*** Passage provided Section Begins ***
I woke up on Friday, vomiting. At first, I thought it was just the previous night’s experiences come back to haunt me. But when I ran my hand through my hair, a clump of the stuff stayed there, along with more than a little skin. Panicked, I ran to Moira. She turned her own counter on me, and it sounded like ten-thousand tiny gnats playing the maracas. I’d apparently soaked up in excess of 600 rads. She was so excited to examine the effects that she barely stopped to talk to me before she broke out the equipment. An hour of tiresome questions and measurements with questionably clean instruments later, she gave me some kind of shot and a glass of Brahmin milk (those two-headed cows that seem to have replaced the single-headed variety). The shot felt warm in my veins. The milk was nice and cold, and tasted kind of nutty. It didn’t take long for me to start feeling better.

The worst of it was yet to come, as it turns out. When I asked Moira how I was, she hesitantly replied that I had developed a “slight mutation” as a result of my exposure. Apparently, during the course of the exam, she “slipped” with a scalpel and cut my arm. Funny thing is, I didn’t even notice, as the cut healed itself in a matter of seconds. I just tried it again myself, and it didn’t work. Guess I need to be irradiated for it to work. Well, Moira gave me a nice bonus to say “sorry for twisting up your DNA like a kitten with a ball of string.” It’s surprisingly easy to imagine a Moira-kitten all tangled up in string.

The shot she gave me apparently flushed the radiation from my system and put me well on the path to recovery, but due to the severity of my exposure, I still wasn’t 100% yesterday. I spent the day in my new house, taking it easy. My Mr. Handy is named Wadsworth and, like the whole line, he’s been given a snobby British accent. However, despite his obnoxious tone, I’ve grown to like having him around. He’s a lot more stable than that psycho-bot Andy, and he can generate purified water fro me on command (a comfort when I was recovering from radiation sickness). He also tells some truly abyssmal jokes. I think his programmers fished them out of a pre-war pun book. Every once in a while, he’ll refuse to tell a joke on the grounds that his “humor emitter array requires recharging.” I think that’s supposed to be a joke, too; I have no idea what a humor emitter would be, much less why he would need an array of them.

The upshot of taking yesterday off was that it gave me time to proces everything. According to Moriarty’s file on Dad, he went to the Galaxy News Radio station. I’ve been listening to the station for a while, and Three Dog seems to have confirmed that he met my father. Moira’s maps show the station being smack in the middle of downtown. As it stands right now, I have neither the experience nor the equipment necessary to make it through that area. It is apparently an all-out warzone full of raiders and Super Mutants. I need time to get some survival experience and some better equipment, and from where I’m sitting, the best way to do that right now is to help Moira write this guide of hers. I’ll learn about the Wasteland during my exploits, and she’s been promising me some pretty nice tech for helping her.
*** Passage provided Section Ends ***
*** Information supplied Section Begins ***
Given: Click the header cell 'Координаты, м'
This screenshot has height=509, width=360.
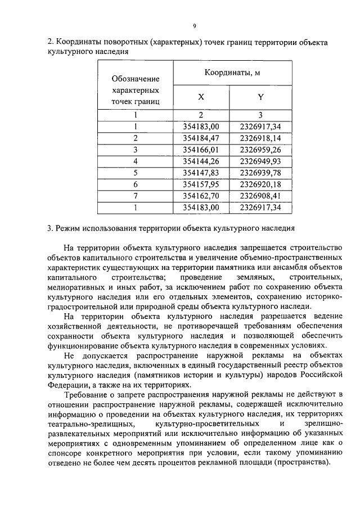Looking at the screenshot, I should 231,73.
*** Information supplied Section Ends ***
Assigned task 1 -
In the journal entry, take the part that opens with the words containing "I woke up on" and closes with "start feeling better.", and write it out again, swapping "Friday" for "Saturday".
Assigned task 2 -
Answer these questions from the journal entry:
(a) How much radiation had the narrator soaked up?
(b) What is the name of the narrator's Mr. Handy?
(c) Where do Moira's maps show the Galaxy News Radio station?
The listing has no connection to the journal entry.

Written answer 1 -
I woke up on Saturday, vomiting. At first, I thought it was just the previous night’s experiences come back to haunt me. But when I ran my hand through my hair, a clump of the stuff stayed there, along with more than a little skin. Panicked, I ran to Moira. She turned her own counter on me, and it sounded like ten-thousand tiny gnats playing the maracas. I’d apparently soaked up in excess of 600 rads. She was so excited to examine the effects that she barely stopped to talk to me before she broke out the equipment. An hour of tiresome questions and measurements with questionably clean instruments later, she gave me some kind of shot and a glass of Brahmin milk (those two-headed cows that seem to have replaced the single-headed variety). The shot felt warm in my veins. The milk was nice and cold, and tasted kind of nutty. It didn’t take long for me to start feeling better.

Written answer 2 -
(a) In excess of 600 rads.
(b) Wadsworth.
(c) Smack in the middle of downtown.